Both the cross-border operation plan as well as the management report shall include a broader range of required information than before. Moreover, the amendment redefines anew the content and scope of the required public disclosure of the cross-border conversion plan and other documents, and the offer of a cash compensation.

For example, the plan must also include full details of any special benefits accorded to the management or members of the management or supervisory bodies of the cross-border merging companies. In addition to providing an explanation of the legal and economic consequences of the cross-border merger (in particular the implications for the future business of the company being merged cross-border), the management report should also contain an additional list of explanatory notes, the content of which differs depending on the addressee of the report, the shareholders or the employees.

In the new Section 4, the amendment provides for special rules for cross-border divisions of corporations and other dual companies, while a new Section 6a governs special rules for cross-border conversions of corporations and other dual companies.

3. Virtual or Digital General Shareholders' Assembly Without the Physical Presence of Shareholders

The new regulation envisages, if stipulated by the company's Articles of Association, for the holding of a virtual general assembly without the physical presence of shareholders and their proxies and other persons, provided that certain conditions are met.
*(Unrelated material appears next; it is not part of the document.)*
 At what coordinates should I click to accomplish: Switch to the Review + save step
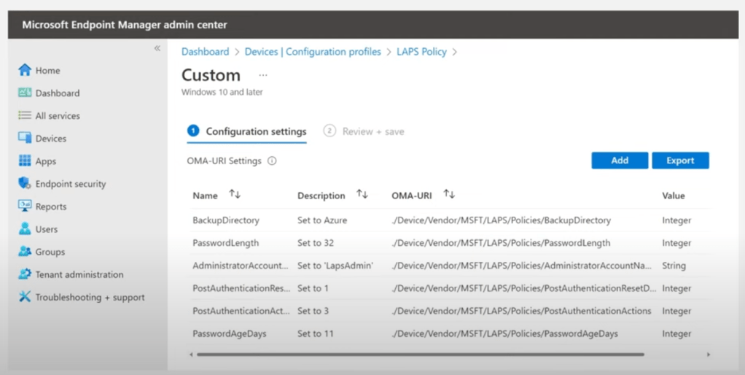pos(364,131)
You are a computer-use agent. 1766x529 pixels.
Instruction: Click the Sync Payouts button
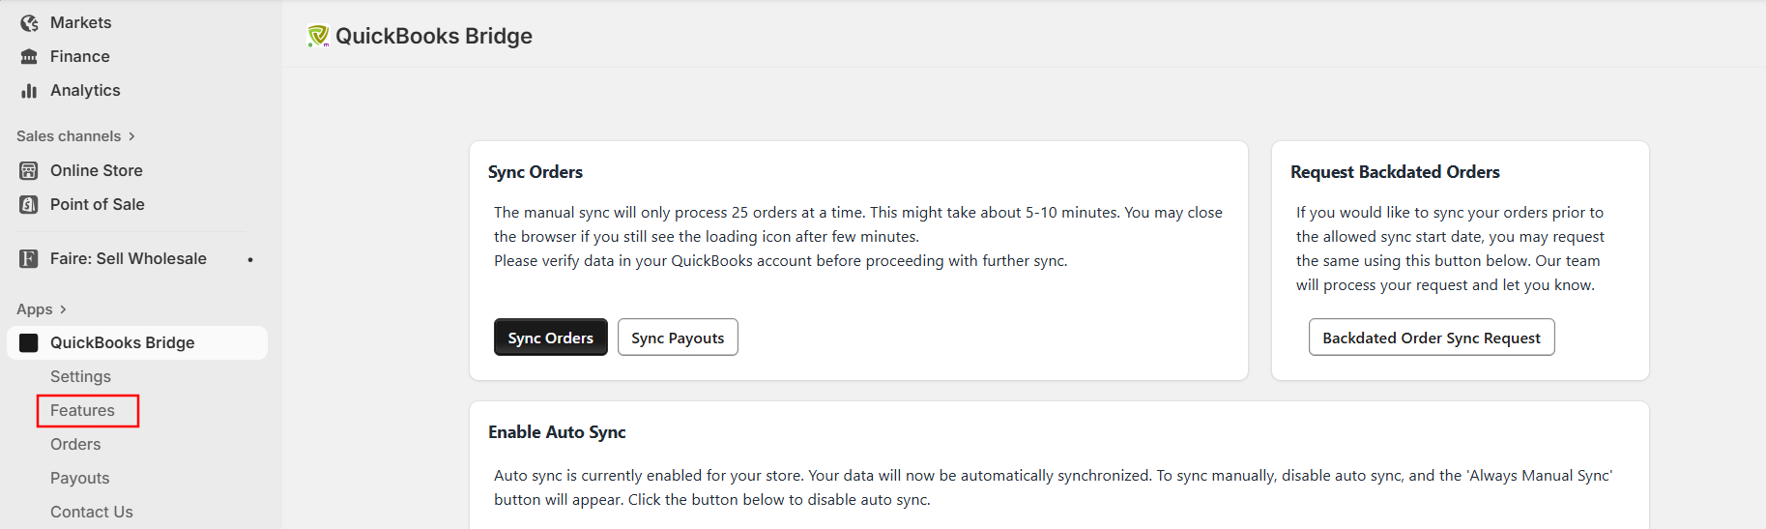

We find the wording of the amendment particularly problematic, where the resolution of the general meeting cannot be contested on the basis of an alleged violation of shareholders' rights resulting from technical interference in the use of technical means at the virtual general shareholders’ meeting, unless there is intent or gross negligence.

A shareholder must give notice of an appeal to a virtual general meeting on the grounds of technical interference no later than 24 hours after the start of the meeting.

4. Business Register Interconnection System

The objective of the amendment in the domain of business registers is to ensure greater transparency and improved accessibility to information, as it provides for a system of interconnection of business registers in accordance with the Digitalisation Directive, which enables companies to submit information only once, as the information submitted in this system is exchanged between the registry bodies.

The amended regime determines which data shall be exchanged through the Business Register Interconnection System. Certain changes also apply to the contents of the application for registration of a subsidiary in the register, the registration of amendments to documents and other particulars of a foreign company based in a Member State and the annual report notification of a foreign company based in a Member State.

5. Other relevant changes

The amendment further introduces the right to a specific legal remedy whereby creditors can seek security for their claims older than the date of disclosure of the draft terms of the cross-border merger.

In the case of a cash compensation offered to minority shareholders, the amendment requires adequate security for this compensation, without which the registry authority is not authorised to issue a confirmation that all the conditions of the cross-border conversion have been fulfilled.